The eight additional markets this year turned out to be a challenge at the beginning due to the drought in southeast Minnesota, Allen said.

“This year, there’s a drought, and so it was really rough because the first two, three weeks, we didn’t have that much produce,” she said.

To make up for that, Allen said they invited more artist booths to the market, which she said complimented the group “beautifully.”

“Creators, creative people, and people that naturally find each other, even if they weren’t at a farmers market,” she said of the vendors. “They want to meet people directly. They want to talk to people one on one. So it builds community.”

The $5 table fee at the Village Farmers’ Market goes to paying for performing artists or events at the weekly markets.

“We actually pay our musicians to come because as artists, they’re always asked to volunteer,” Allen said.

Establish rules, boundaries with other markets

“Our biggest rule is be nice, because I think if you’re nice to your neighbor, and nice to the people around you, you are going to be successful,” Allen said of rules for the Village Farmers’ Market

There are also more serious, state-mandated rules that farmers markets have to abide by as well.

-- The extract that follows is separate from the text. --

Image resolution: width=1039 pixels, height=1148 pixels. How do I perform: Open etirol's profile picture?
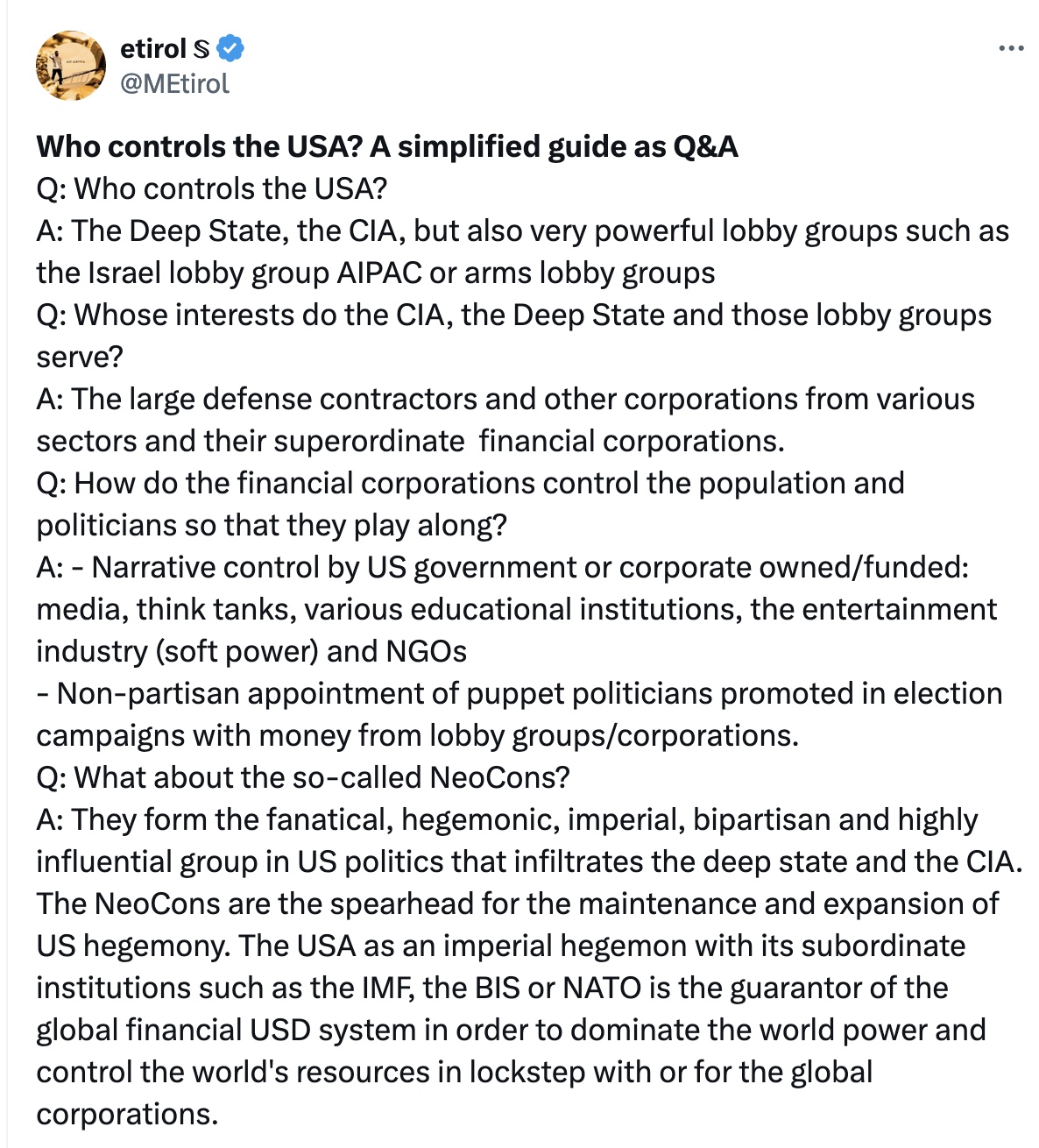[70, 66]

“If you sell cottage foods, you need a

cottage food producer certificate,

and if you’re selling samples or actual consumable foods, you need to have a license, so we have a few things that we need to follow,” Allen said. “But we don’t necessarily limit who can come, and we don’t want to stop anyone from selling their fresh produce.”

For a newer market in a location where there’s already a larger farmers’ market, Allen’s advice is to reach out to them before starting a new one.

“The first thing we did is we went to the Rochester Farmers Market, the much larger Farmers Market here in town, and they’re absolutely lovely,” Allen said. “We told them that we were going to start one, and that it wouldn’t be a competition for them because we’re going to be on Tuesday nights. So we scheduled our farmers market so it’d be absolutely no conflict for them. And not only that, but we’re kind of building the confidence of farmers so that they have the opportunity to be fed into that larger market.”

Last year, Allen said the Village had a farmer who grew the confidence to sell at a farmers market at the Village market and has know advanced to the Rochester Farmers Market.

“And they’re just seeing so much success, so it’s such a win-win all around,” she said.